I’m Dijo, a CS student applying for GSoC 2026 on the AI-Assisted Log Diagnosis & Root-Cause Detection project. I’ve been building ALDA (ArduPilot Log Diagnosis Assistant).
What ALDA does
ALDA (v0.1) parses ArduPilot .bin DataFlash logs using pymavlink, extracts features from VIBE, EKF4, ATT, GPS, BAT, COMPASS, RCOU, ESC, MODE and ERR message streams, and runs a hybrid rule-based classifier + causal arbiter to identify the root cause of failures.
The key design decision I made after reading this community’s feedback on similar tools: ALDA only analyses the 30-second pre-event window before any ERR or EV message and not the crash sequence itself. This directly prevents the compass hallucination problem where magnetic noise from the physical impact gets misread as the cause of the crash ( let me know if this is the right approach )

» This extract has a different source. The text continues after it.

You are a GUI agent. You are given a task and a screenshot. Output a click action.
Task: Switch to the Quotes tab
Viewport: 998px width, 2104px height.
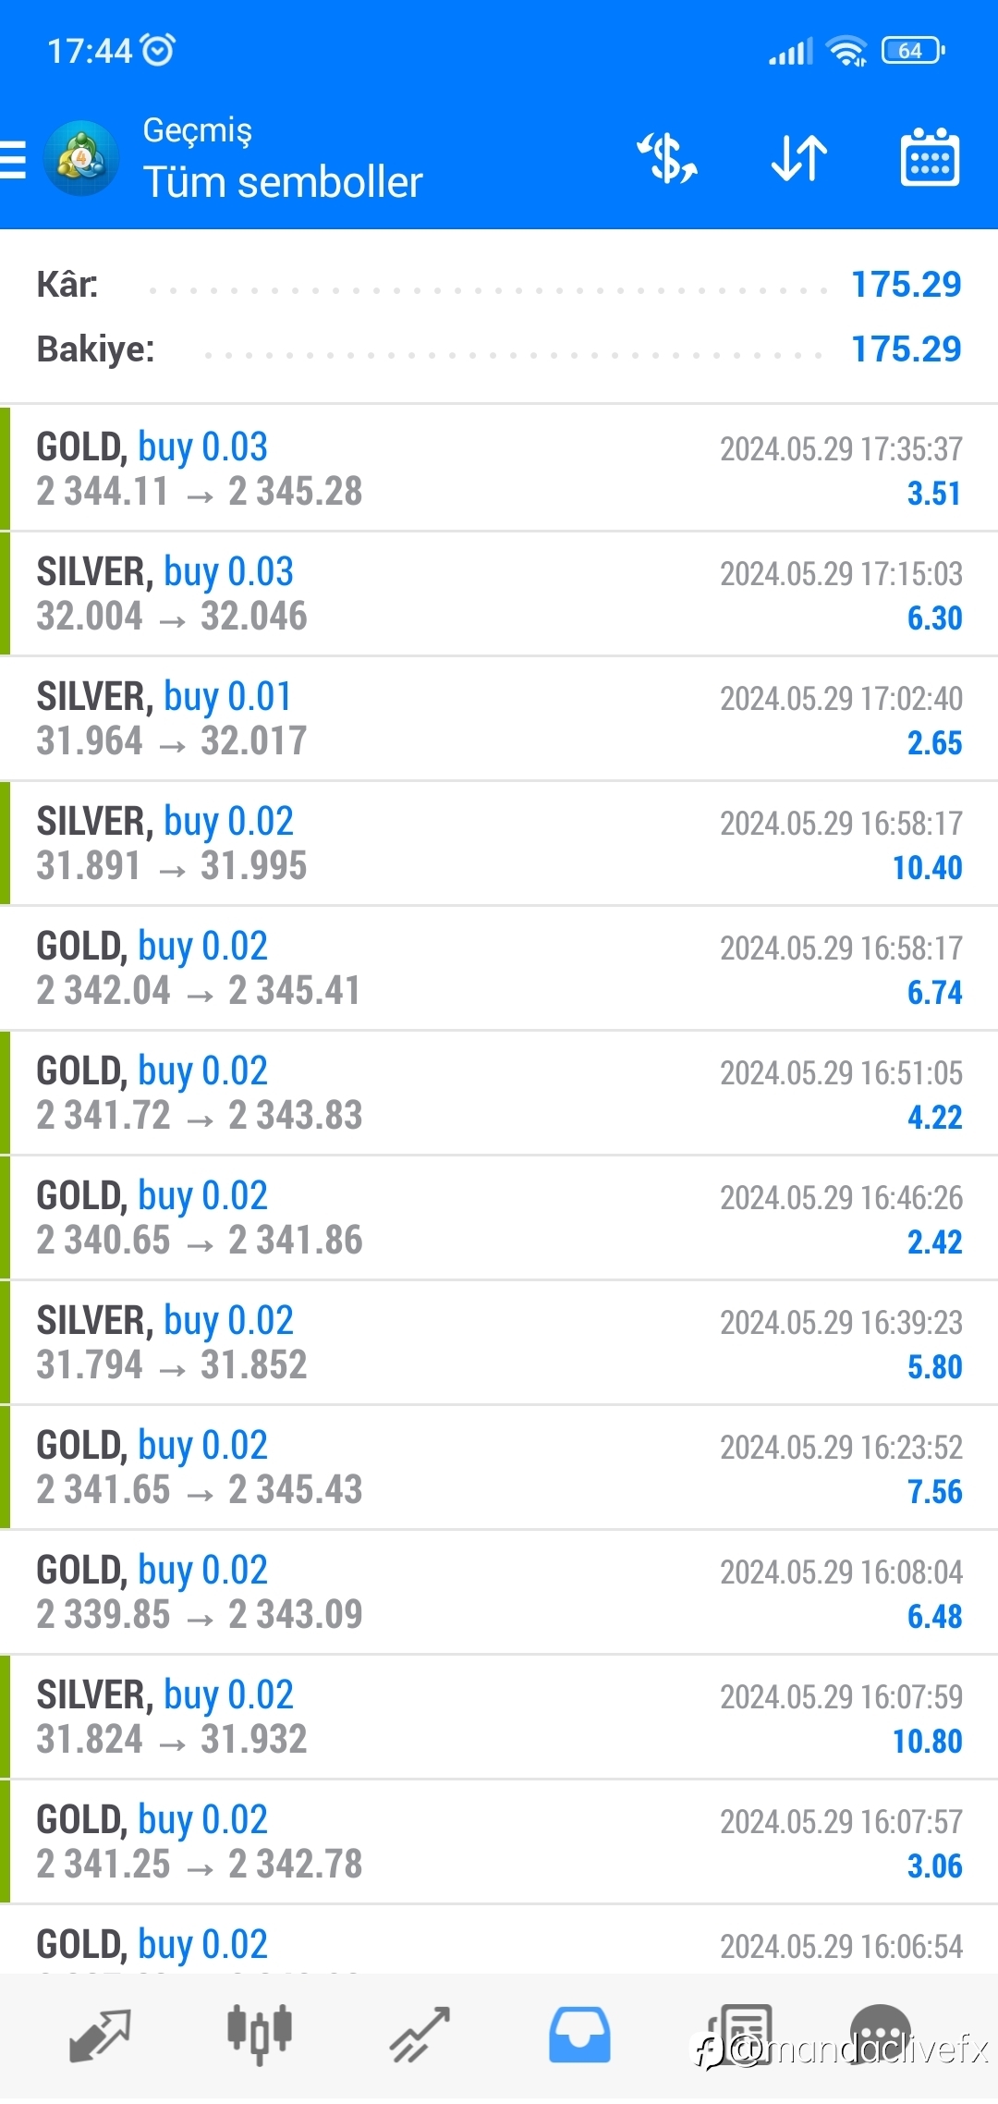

Results on real forum logs
used this as a test .bin file - https://discuss.ardupilot.org/t/crash-help-with-bin-analysis/42329
I appreciate that you’ve called out a key design decision for focused consideration by reviewers. Every applicant should be doing that as much as reasonable.
However, I’m also surprised at this particular decision (only consider 30 sec before the first ERR or EV message). Would you consider providing links to the feedback you have in mind in order to justify your choice? That would help me, who is not actually familiar with this problem, understand your solution to it better.
It’s probably an incorrect mitigation to a problem that should be addressed directly. If the AI is so prone to such specific hallucination, it’s either a poor model choice or poorly trained.
Many crash events are only diagnosable within seconds or milliseconds of the actual event, though others are the result of stacked error from systemic issues that could be diagnosed even before a catastrophic flight occurs at all.
the thread which gave me idea of using an 30s pre-window: Introducing an AI-Assisted Log Diagnosis Engine: Tracing Root Causes in .BIN files
community feedback in that thread flagged the engine for hallucinating compass_interference in many logs, where the actual root causes were motor imbalance, thrust loss, and EKF failures. That’s what led me to use a pre-event window to reduce post-crash noise before classification.
I should have linked it directly rather than referencing it vaguely — apologies for that.
The 30-second window was a rough heuristic in v0.1’s rule-based classifier — not the principled solution to the hallucination problem. As you pointed out, restricting the time window doesn’t fix a model that’s poorly weighting noisy magnitude-based features. The right fix is a classifier that’s robust to post-crash artifacts by design, not one that simply avoids looking at them.
For the GSoC implementation, the causal arbiter is meant to handle this more correctly. Rather than relying on feature magnitudes (which are easily contaminated by impact noise), it looks at threshold-crossing timestamps in the pre-event window to establish which signal deviated first — designating that as the root cause and flagging everything after as downstream symptoms. That approach is more robust to the compass hallucination problem than a hard time cutoff.
Your second point about different failure classes needing different temporal scopes is something I’ve been thinking about too. An acute GPS glitch or sudden EKF divergence needs millisecond-resolution just before the ERR message. A systemic failure like motor wear or gradual battery sag has signatures that appear minutes before any ERR fires, a 30-second window cuts off most of that diagnostic signal entirely.
In my gsoc proposal I had proposed a solution with per-class adaptive windows, which I will implement in the project.